Als Herausforderung erwies sich dabei bereits Putins Auftritt selbst, der wegen eines Hackerangriffs um eineinhalb Stunden verschoben werden musste. Das Einlasssystem des Wirtschaftsforums sei attackiert worden, erklärte Kremlsprecher Dmitri Peskow die Verzögerung. Als Putin schließlich mit seiner Rede begann, waren trotzdem noch einige Plätze leer. Dabei gilt der Auftritt des russischen Präsidenten traditionell als Höhepunkt des Forums, das in diesem Jahr seinen 25. Jahrestag begeht.
Keine Teilnehmerzahl genannt
Offiziellen Angaben zufolge waren bei der Jubiläumsausgabe Besucher aus 115 Ländern anwesend, darunter angeblich auch aus Frankreich, Italien, Kanada und den USA. Zu Hochzeiten waren es 19.000 Gäste aus 145 Ländern. Eine Teilnehmerzahl wurde diesmal nicht genannt. Um Sanktionen zu umgehen, konnten Unternehmer anonym teilnehmen. Ganz offen präsentierten sich hingegen Vertreter der terroristischen Taliban in Afghanistan und auch die Separatistenführer aus den von Russland anerkannten Volksrepubliken Luhansk und Donezk auf dem Forum.

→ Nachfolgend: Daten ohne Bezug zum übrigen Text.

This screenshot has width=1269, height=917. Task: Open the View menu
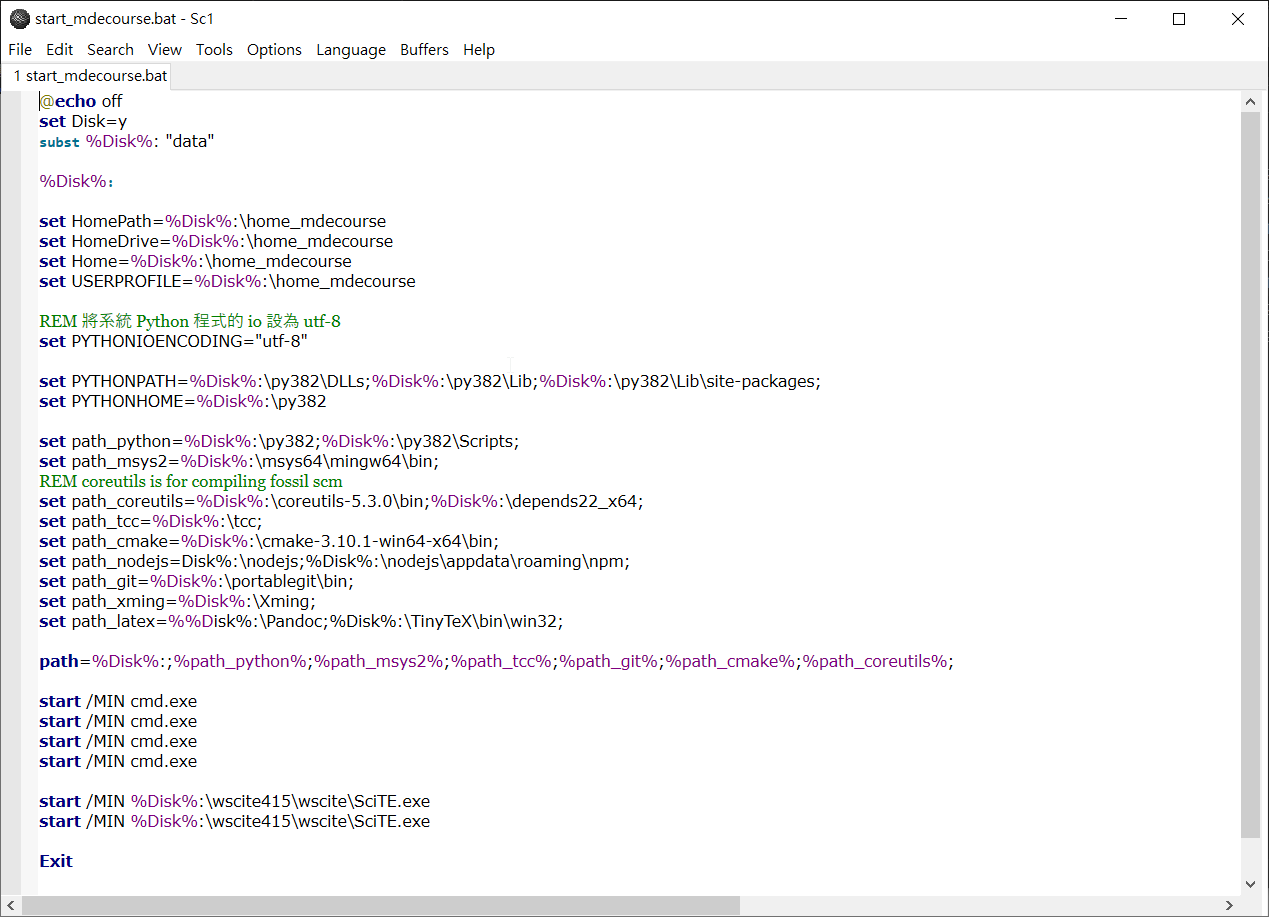point(165,50)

Bezüglich des Kriegs gegen die Ukraine versicherte Putin dabei ein weiteres Mal, dass Moskau alle seine gestellten Ziele erreichen werde. Die Wortwahl «militärische Spezialoperation im Donbass» deutet aber darauf hin, dass die russische Führung zumindest von einigen dieser Ziele abgerückt ist, hatte der Krieg doch ursprünglich mit einem Angriff auf die Hauptstadt Kiew selbst begonnen.
Putin dementierte, dass Russlands Angriffskrieg gegen die Ukraine mit der internationalen Lebensmittelkrise zu tun habe. Nach Darstellung des russischen Präsidenten sind die ukrainischen Getreidelieferungen für den Weltmarkt unbedeutend. Zudem behindere Russland diese Lieferungen nicht, es sei die Ukraine selbst, die die Häfen vermint habe. Sollte Kiew die Minen räumen, garantiere Moskau die Sicherheit der Lieferungen, sagte der 69-Jährige.

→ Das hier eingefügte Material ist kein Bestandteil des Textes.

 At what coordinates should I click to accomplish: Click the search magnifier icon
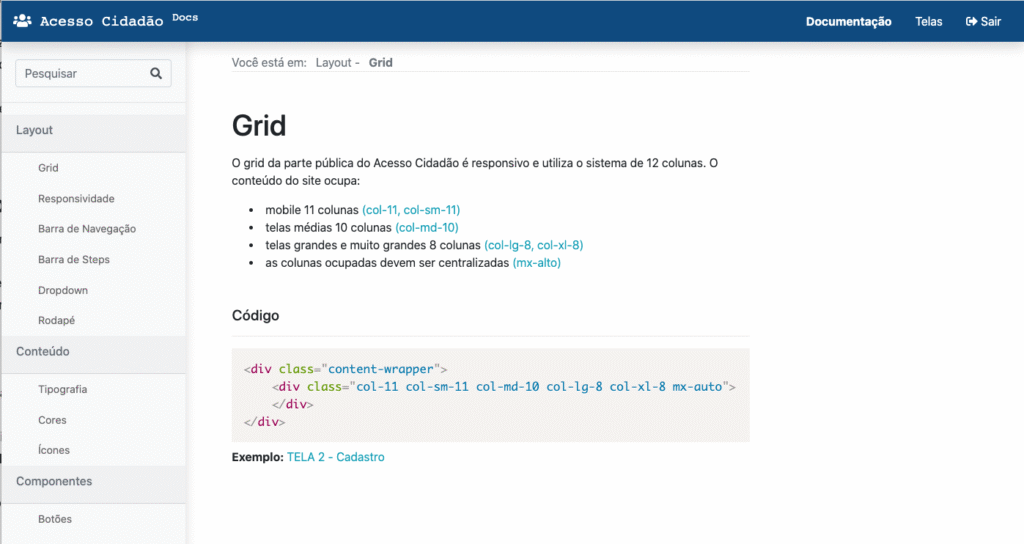[156, 73]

Weizenlieferungen blockiert
Seit Beginn des Krieges Ende Februar sitzt die Ukraine, die weltweit der viertgrößte Getreideexporteur ist, auf den eigenen Vorräten fest. Der Westen macht Moskau für die drohende Nahrungsmittelkrise in weiten Teilen der Welt verantwortlich, weil Russlands Streitkräfte die ukrainischen Häfen entweder besetzt haben oder blockieren.
Für die Turbulenzen auf den Weltmärkten machte Putin stattdessen Europa und die USA verantwortlich. Diese horteten bereits seit geraumer Zeit Nahrungsmittel und importierten mehr als sie exportierten, behauptete der Kremlchef. Dadurch und durch die gegen Russland verhängten Sanktionen – speziell das Embargo gegen Düngemittel – habe sich die Krise auf den Märkten verschärft. Wer die Schuld auf Russland schiebe, verdrehe die Tatsachen.
Der Konflikt mit dem Westen werde anhalten, das sei der Preis für die Souveränität, die sich Russland erkämpfe. Zugleich sah Putin sein Land dafür gut gerüstet: «Russland geht in die neue Epoche als leistungsstarkes und souveränes Land und wird nur noch stärker», schloss er seine Rede.